A diehard Marine comes home

Buy Photo Sean D. Elliot/The Day The hearse carrying the casket of Voluntown native Tyler O. Griffin passes a fire department honor guard flanked by two ladder trucks flying a giant U.S. flag in Voluntown Monday. Marine Lance Cpl. Griffin was killed in Afghanistan on April 1.

Voluntown - Catherine Williams' hands shook Monday as she wept and tried to hold up a large American flag.

A relative reached over to steady the flagpole and put an arm around Williams' shoulders.

Williams wiped away tears as the hearse carrying her nephew, Lance Cpl. Tyler O. Griffin, passed. The 19-year-old Marine was killed April 1 during combat operations in Afghanistan's Helmand province.
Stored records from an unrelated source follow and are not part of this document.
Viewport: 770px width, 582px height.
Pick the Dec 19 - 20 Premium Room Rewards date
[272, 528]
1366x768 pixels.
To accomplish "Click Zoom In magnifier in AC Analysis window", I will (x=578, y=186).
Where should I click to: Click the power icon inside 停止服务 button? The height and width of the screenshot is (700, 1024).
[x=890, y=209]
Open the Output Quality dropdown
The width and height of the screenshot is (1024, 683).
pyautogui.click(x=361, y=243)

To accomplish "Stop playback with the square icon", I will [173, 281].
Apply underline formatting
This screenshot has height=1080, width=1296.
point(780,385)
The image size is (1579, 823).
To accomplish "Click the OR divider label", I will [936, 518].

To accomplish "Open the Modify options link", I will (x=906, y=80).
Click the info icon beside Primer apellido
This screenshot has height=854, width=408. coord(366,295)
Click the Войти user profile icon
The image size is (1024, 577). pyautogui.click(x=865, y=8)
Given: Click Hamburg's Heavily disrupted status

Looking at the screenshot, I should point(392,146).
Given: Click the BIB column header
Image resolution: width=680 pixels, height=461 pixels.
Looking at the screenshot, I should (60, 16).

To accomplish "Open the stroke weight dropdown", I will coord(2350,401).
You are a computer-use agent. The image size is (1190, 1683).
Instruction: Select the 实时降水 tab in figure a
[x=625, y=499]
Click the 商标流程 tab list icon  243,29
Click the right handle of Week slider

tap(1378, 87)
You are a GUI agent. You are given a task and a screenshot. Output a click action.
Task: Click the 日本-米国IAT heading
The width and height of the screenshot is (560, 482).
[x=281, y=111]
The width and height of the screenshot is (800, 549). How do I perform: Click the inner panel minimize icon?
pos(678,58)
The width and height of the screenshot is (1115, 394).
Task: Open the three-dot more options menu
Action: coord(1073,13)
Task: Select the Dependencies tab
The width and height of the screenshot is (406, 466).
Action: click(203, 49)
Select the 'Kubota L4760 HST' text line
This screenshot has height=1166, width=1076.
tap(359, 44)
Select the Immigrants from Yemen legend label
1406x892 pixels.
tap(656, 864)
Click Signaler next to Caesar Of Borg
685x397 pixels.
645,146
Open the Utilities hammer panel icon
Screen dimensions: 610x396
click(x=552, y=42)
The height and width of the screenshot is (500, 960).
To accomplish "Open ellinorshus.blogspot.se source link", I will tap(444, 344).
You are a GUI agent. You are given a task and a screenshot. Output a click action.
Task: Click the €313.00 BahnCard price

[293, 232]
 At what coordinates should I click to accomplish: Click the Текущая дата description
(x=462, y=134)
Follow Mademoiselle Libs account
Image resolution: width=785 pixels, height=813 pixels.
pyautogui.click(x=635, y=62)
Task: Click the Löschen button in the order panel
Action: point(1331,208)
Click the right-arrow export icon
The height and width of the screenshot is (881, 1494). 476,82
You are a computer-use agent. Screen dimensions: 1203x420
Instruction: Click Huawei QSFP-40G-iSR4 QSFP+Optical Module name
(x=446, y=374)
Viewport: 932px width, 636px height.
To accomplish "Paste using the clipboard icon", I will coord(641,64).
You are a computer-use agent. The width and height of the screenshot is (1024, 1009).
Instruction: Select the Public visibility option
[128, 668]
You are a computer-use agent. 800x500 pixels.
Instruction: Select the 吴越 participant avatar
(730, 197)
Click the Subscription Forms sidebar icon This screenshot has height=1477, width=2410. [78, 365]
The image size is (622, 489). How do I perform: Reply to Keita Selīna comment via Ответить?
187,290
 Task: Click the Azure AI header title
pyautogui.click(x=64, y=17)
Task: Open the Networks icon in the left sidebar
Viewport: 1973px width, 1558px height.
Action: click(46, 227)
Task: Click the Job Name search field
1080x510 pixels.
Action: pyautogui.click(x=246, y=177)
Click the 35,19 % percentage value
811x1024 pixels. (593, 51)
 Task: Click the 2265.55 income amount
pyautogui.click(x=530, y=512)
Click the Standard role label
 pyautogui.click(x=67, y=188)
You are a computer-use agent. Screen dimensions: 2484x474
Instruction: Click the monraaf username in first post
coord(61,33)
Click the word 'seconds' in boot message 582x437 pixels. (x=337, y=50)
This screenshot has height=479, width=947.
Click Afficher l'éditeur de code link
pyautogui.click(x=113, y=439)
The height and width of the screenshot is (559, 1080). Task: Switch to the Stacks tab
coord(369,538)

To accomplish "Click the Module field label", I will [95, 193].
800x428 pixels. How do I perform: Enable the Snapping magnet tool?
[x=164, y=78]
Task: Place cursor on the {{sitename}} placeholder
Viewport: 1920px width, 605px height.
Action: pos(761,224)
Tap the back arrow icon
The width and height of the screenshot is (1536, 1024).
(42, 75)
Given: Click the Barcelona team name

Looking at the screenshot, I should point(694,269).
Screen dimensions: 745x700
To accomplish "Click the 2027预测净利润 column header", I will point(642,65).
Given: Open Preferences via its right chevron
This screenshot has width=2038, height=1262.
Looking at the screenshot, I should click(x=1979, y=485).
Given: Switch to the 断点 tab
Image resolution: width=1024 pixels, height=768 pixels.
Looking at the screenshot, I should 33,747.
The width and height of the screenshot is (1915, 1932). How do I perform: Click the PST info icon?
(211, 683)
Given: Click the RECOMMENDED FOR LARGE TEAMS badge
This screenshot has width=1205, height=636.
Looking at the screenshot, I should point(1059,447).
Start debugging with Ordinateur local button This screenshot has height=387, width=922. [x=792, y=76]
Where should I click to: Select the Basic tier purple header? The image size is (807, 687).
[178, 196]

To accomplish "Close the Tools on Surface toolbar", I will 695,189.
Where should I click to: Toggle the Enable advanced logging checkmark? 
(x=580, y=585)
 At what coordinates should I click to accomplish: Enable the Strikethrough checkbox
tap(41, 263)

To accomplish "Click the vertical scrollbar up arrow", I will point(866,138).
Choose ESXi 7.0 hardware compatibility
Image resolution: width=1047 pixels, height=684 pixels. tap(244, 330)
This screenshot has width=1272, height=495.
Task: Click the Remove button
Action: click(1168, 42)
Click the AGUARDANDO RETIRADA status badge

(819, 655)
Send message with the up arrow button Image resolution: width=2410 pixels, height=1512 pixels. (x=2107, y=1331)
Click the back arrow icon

"He's home now," Williams said. "He's home."

Williams' son, Marine Staff Sgt. Brian Demo, traveled with Griffin's body from Dover Air Force Base in Delaware to the Groton-New London Airport on Monday afternoon. Connecticut State Police and several veterans' motorcycle groups escorted the hearse through Voluntown to the Gagne-Piechowski Funeral Home in Jewett City.

Hundreds of people lined the town's streets to honor Griffin, a Voluntown native. Many of Griffin's close friends were there, along with people who knew of him or who just wanted to pay their respects.

"This is a small town," said Dezerea Pepin, 14. "Even if you don't know someone, you still come out. We're just a big family. Everyone in town is on this street."

David Davis Jr., 22, of Griswold, sat in a pickup with a flag flying from the truckbed. He lived near Griffin when they were growing up and they spent time together the weekend before Griffin deployed to Afghanistan.

"He didn't seem hesitant about going at all," Davis said. "I was happy for him. All he wanted to do was fight for his country."

Davis said he was honoring Griffin by being part of the crowd. "That's what he deserved and what he would have wanted," he said.

Griffin was born in Norwich and graduated from Griswold High School in 2008. Former classmates said he talked constantly about joining the Marines, even telling teachers that the military's entrance examination mattered more to him than classroom tests.

"He was diehard for the Marines," said Kyle Kurisoo, 19, of Voluntown.

James O'Neill, 18, also of Voluntown, was close with Griffin since they first met in middle school. When people questioned his motivation for joining the Marines, O'Neill said, Griffin would often say, "If not me, then who?"

O'Neill did not believe the news about his friend's death until he spoke with Griffin's mother. Griffin is the son of Susan Perry Wilding and Brian Griffin, who predeceased him, and John Wilding of Voluntown.

"I knew stuff like this could happen," O'Neill said. "But he wanted to be a Marine. You can't say he shouldn't have gone. This is what he wanted to do."

Griffin's relatives gathered near Voluntown Elementary School and waved American flags as the processional passed on Monday.

"I had to be here, I just had to be here for him coming home," said Bridget Horan, Griffin's grandmother, who lives in Gales Ferry.

Griffin was assigned to 1st Battalion, 2nd Marine Regiment, 2nd Marine Division, II Marine Expeditionary Force at Camp Lejeune, N.C. He had been in Afghanistan for only about a month.

The Defense Department has not released additional details about the deaths of Griffin and another Marine, Sgt. Frank J. World, 25, of Buffalo, N.Y.

A funeral service will be held Wednesday at the Voluntown Baptist Church, followed by burial at Arlington National Cemetery in Arlington, Va.

"There's no way that the townspeople or anybody else can express how we feel for the loss of this Marine," First Selectman Ronald Millovitsch said.

Williams said the outpouring of support has been "phenomenal," adding that the family is grateful to the people of Voluntown and surrounding communities.